[Stored data entries]
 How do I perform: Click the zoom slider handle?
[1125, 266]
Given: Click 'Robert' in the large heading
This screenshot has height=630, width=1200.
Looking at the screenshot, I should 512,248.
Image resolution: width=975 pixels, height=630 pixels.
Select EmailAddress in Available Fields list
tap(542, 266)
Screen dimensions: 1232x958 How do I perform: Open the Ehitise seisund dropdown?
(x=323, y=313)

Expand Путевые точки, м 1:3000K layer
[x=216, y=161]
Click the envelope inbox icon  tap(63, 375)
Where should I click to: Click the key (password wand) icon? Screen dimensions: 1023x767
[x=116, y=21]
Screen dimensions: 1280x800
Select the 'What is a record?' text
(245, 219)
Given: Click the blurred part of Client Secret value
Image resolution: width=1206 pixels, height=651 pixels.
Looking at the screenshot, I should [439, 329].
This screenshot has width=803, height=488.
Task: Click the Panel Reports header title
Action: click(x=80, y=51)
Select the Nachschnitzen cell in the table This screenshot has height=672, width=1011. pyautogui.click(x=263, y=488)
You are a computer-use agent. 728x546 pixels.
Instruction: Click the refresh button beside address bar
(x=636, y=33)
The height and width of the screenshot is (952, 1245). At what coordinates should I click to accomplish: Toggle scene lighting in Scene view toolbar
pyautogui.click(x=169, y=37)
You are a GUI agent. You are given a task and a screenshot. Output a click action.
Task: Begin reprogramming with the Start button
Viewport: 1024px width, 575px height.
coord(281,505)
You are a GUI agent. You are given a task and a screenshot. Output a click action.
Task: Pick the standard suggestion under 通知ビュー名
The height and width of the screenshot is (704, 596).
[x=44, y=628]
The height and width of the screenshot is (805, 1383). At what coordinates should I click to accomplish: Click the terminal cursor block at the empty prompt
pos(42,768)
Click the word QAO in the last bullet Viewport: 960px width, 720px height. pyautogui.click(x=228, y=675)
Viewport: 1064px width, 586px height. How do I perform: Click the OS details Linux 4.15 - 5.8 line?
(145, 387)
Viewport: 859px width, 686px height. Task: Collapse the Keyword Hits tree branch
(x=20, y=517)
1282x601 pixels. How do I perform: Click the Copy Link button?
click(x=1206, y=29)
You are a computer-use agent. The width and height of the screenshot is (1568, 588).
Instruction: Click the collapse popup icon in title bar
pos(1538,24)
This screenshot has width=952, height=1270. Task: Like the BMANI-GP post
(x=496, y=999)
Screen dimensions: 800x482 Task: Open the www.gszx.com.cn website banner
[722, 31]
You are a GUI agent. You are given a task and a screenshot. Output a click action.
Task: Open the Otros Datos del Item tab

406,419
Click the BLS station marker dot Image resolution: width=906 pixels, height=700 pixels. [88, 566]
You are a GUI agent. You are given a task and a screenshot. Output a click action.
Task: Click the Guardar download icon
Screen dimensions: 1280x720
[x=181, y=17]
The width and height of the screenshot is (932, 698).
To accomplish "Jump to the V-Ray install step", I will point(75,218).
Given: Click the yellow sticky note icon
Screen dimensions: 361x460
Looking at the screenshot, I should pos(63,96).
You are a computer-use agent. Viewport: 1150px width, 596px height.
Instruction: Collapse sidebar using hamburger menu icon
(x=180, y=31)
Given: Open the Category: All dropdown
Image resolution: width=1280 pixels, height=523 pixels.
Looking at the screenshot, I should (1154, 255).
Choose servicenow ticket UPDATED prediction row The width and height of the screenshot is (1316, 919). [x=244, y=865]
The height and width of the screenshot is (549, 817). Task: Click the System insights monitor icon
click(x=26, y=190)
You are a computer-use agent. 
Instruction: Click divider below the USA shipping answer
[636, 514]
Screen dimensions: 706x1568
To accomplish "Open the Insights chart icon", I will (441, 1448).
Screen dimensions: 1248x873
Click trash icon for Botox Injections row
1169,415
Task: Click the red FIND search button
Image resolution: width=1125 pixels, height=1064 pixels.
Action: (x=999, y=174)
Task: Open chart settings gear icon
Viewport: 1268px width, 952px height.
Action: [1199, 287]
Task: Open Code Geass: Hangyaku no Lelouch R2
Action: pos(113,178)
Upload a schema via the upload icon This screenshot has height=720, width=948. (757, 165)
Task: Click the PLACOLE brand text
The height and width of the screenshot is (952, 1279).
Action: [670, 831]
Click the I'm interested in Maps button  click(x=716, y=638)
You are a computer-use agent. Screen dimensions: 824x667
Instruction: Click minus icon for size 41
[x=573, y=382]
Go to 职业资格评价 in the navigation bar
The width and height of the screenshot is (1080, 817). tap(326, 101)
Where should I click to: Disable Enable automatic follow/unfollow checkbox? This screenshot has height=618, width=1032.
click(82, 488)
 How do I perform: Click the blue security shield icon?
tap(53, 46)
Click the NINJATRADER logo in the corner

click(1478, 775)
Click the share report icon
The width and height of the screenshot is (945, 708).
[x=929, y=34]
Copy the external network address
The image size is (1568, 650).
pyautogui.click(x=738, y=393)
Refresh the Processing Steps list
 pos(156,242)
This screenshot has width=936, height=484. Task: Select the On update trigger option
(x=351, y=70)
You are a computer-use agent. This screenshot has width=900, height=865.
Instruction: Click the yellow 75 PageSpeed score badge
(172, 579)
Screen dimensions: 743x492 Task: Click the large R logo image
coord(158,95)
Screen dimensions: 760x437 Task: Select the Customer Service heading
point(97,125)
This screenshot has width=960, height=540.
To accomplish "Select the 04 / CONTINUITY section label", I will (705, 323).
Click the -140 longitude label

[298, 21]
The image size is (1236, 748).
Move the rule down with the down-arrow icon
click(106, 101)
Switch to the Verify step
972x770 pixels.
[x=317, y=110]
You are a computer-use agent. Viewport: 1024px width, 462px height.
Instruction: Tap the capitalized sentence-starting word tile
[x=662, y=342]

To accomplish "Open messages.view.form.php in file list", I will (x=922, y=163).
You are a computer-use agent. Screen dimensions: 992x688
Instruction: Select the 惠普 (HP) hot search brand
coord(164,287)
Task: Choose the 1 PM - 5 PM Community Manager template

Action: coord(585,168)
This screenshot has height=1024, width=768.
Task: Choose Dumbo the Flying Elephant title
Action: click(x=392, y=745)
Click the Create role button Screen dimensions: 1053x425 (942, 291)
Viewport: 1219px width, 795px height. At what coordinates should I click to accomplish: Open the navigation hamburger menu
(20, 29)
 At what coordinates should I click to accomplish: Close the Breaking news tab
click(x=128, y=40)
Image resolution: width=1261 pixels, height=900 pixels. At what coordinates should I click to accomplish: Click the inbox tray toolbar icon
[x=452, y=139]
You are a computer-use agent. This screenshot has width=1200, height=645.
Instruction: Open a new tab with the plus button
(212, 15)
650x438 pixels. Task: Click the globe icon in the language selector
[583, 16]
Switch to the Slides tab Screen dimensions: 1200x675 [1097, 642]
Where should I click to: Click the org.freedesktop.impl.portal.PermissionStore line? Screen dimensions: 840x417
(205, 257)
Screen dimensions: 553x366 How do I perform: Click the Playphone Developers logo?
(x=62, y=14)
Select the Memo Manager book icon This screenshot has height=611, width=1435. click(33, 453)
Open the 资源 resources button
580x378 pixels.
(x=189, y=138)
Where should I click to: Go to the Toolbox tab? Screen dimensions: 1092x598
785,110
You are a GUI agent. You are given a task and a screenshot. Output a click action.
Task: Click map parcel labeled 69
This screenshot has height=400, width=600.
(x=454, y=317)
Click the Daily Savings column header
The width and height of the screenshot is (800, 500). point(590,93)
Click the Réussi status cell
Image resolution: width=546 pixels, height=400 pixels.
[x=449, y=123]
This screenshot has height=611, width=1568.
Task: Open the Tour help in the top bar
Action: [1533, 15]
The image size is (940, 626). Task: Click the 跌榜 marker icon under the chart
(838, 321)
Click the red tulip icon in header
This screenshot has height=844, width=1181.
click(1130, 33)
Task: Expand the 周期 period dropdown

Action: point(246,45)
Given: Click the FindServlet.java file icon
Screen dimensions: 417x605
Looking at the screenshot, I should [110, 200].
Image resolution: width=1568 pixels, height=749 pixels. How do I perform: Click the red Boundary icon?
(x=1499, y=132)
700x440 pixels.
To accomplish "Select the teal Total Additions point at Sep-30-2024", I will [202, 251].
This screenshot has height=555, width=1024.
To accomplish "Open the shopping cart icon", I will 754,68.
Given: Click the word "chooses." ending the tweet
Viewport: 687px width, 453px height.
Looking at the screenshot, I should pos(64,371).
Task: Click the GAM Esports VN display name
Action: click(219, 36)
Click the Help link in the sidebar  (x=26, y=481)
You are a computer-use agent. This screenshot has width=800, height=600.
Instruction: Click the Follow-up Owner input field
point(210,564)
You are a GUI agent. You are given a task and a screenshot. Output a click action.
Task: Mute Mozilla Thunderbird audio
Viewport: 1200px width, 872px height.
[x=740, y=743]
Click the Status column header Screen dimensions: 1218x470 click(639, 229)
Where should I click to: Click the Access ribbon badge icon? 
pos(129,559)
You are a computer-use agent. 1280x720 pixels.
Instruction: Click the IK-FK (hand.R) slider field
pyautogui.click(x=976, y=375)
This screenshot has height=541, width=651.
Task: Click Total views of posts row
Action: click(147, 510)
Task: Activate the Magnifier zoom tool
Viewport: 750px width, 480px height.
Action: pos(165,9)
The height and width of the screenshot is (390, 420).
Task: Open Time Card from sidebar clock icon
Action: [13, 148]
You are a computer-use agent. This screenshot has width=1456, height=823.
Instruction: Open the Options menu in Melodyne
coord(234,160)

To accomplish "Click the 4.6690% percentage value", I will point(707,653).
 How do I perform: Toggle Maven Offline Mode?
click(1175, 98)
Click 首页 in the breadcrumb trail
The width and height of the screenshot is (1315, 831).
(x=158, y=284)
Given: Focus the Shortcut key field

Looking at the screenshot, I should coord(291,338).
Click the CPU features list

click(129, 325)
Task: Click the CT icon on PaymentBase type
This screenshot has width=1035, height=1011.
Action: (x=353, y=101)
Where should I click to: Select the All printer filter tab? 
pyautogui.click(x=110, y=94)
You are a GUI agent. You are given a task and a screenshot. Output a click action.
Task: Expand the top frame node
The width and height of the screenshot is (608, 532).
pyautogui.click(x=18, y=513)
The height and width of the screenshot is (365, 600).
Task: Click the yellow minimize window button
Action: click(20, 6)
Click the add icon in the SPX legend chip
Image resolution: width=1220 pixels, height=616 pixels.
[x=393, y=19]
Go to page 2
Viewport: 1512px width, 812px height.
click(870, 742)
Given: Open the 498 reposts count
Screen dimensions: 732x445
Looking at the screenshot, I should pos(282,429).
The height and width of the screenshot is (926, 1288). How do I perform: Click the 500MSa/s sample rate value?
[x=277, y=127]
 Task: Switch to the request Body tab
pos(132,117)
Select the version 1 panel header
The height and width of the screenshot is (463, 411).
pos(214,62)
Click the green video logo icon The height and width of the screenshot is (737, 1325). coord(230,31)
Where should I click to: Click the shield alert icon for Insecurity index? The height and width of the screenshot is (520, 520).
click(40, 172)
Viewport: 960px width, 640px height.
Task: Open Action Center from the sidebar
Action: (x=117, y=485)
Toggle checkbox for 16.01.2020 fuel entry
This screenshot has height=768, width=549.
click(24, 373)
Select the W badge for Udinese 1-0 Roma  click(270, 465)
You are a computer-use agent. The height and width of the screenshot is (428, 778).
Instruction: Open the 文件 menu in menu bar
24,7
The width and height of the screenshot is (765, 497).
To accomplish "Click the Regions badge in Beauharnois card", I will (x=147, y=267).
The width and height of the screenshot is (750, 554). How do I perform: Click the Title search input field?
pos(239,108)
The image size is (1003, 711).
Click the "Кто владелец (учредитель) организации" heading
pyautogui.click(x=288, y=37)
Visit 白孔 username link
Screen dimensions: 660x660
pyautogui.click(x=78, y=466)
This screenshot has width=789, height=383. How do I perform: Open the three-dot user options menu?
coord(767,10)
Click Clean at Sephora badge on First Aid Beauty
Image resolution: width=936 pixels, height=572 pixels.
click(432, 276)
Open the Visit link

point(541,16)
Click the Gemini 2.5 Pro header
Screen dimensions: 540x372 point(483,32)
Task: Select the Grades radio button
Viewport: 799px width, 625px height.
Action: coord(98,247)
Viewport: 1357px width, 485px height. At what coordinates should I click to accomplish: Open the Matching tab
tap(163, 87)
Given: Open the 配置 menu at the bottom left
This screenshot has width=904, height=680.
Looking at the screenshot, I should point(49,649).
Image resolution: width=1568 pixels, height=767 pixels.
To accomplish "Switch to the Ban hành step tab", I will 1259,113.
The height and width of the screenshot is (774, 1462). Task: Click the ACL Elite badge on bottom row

▶ [Requirement]: Copy out each line of the data containing the string "bottom".

▶ [Response below]:
Given: Open the 配置 menu at the bottom left
The height and width of the screenshot is (774, 1462). Task: Click the ACL Elite badge on bottom row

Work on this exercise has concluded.